══ Exercise material

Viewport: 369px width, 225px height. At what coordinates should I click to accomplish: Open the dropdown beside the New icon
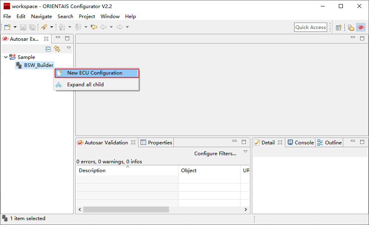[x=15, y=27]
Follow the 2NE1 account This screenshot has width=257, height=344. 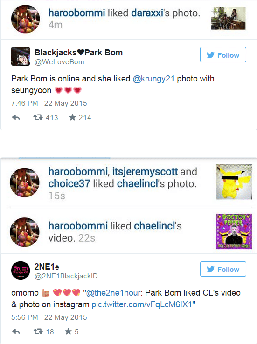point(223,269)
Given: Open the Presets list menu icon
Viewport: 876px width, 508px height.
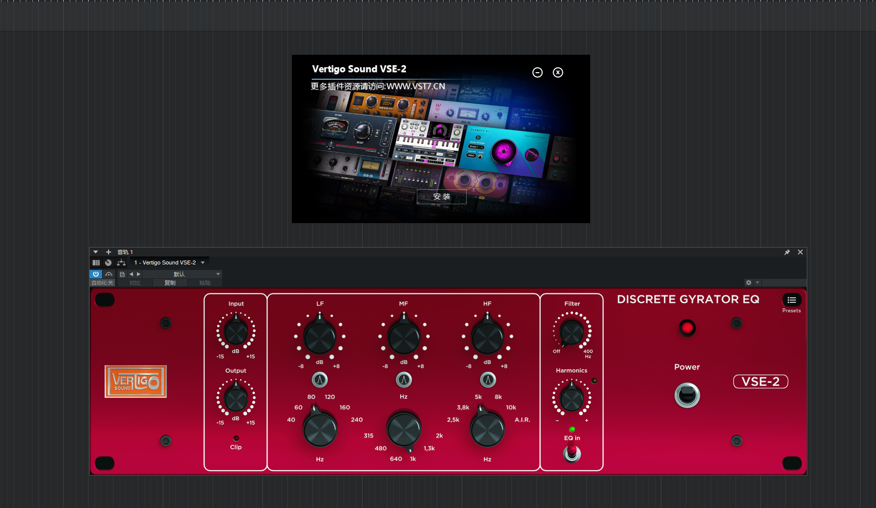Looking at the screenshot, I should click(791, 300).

════
══ Exercise material

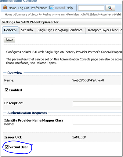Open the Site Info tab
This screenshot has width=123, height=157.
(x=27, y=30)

════

#### [Exercise objective]
Copy the listing word for word from the line with "Open the Site Info tab" up to and including the line with "(x=27, y=30)". Omit the pictures from your answer.

#### [Result of this exercise]
Open the Site Info tab
This screenshot has width=123, height=157.
(x=27, y=30)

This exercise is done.